**What to work on:**
1. In the court judgment extract, what does the witness say his wife works as?
2. Please repeat the passage of the court judgment extract from "812. According to" up to and including "over to A3-Shaikh.".

812. According to this witness, on the next day, A3-Shaikh was seen by him on New Road. He inquired about A2- Ansari. A3-Shaikh told him that A2-Ansari had gone for some work. This witness claims that he stayed at Kathmandu for three days and left for Dahineshwar. He returned to Mumbai on 2/2/2008. He has stated that he could identify the maps which, he had seen in the hotel room of A2-Ansari. He has stated that he had seen maps on 8 to 10 pages. They were on school note book papers. When map (Art.101) was shown to him, he stated that the said map looked like the maps seen by him in the hotel room of A2-Ansari when they were being handed over to A3-Shaikh.
813. This witness has been extensively cross-examined. He has stated in the cross-examination that his wife is working as a home-guard. He has admitted that two criminal cases were pending against his brother - Shafi. He has denied that his brother Lala was arrested in a rape case. He has stated that his brother Lala was never arrested by Goregaon police. He has denied all suggestions about his alleged involvement in robbery of ornaments from possession of owner of K.K. Jewellers, Kandivali, or that he was wanted by the police in any case. He has stated that he is a driver by profession and that he did not have any regular employment. He has admitted that he works on daily wages and the last job, which he had undertaken was in between 12/8/2009 and 15/8/2009. He has stated that he was not employed as a regular driver anywhere. He has denied that he had been visiting office of the Crime Branch since February, 2009 regularly and that he was being paid Rs. 6,000/- per month by Crime Branch. According to him, he did not know that A2-Ansari had been arrested by U.P. Police about one year ago from the date of incident on 26/11/2008. He has stated that he knew that A2-Ansari had been arrested in this case before his statement was recorded by the police. He has stated that he read about it in a newspaper. He clarified that he does not read newspaper and he had been told about it by his friends who read newspapers.

**Data extract:**
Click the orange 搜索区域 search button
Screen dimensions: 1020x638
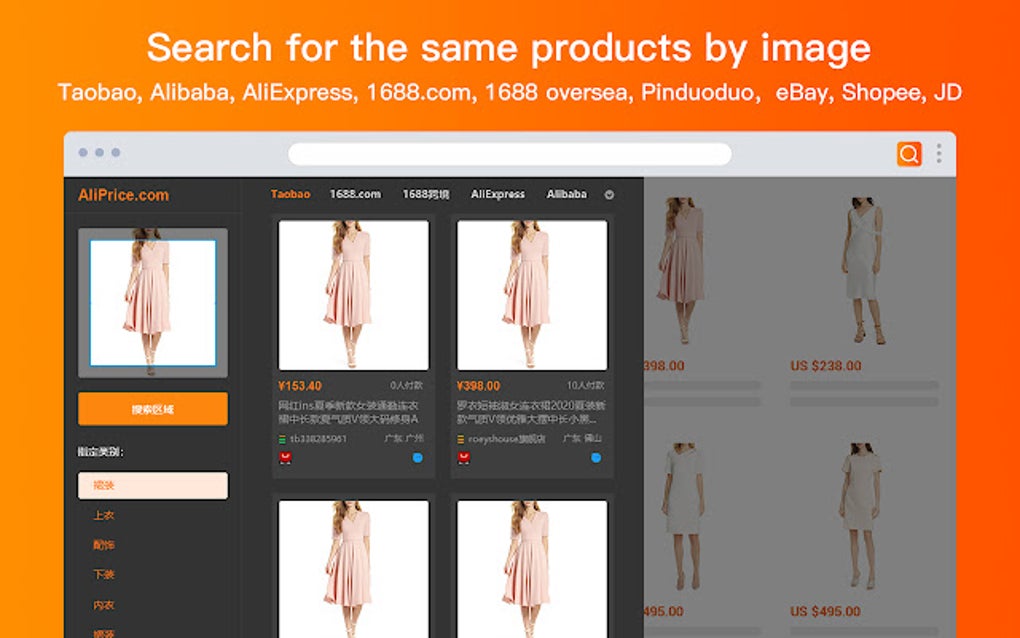pos(152,409)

**The answers:**
1. A home-guard.

2.
812. According to this witness, on the next day, A3-Shaikh was seen by him on New Road. He inquired about A2- Ansari. A3-Shaikh told him that A2-Ansari had gone for some work. This witness claims that he stayed at Kathmandu for three days and left for Dahineshwar. He returned to Mumbai on 2/2/2008. He has stated that he could identify the maps which, he had seen in the hotel room of A2-Ansari. He has stated that he had seen maps on 8 to 10 pages. They were on school note book papers. When map (Art.101) was shown to him, he stated that the said map looked like the maps seen by him in the hotel room of A2-Ansari when they were being handed over to A3-Shaikh.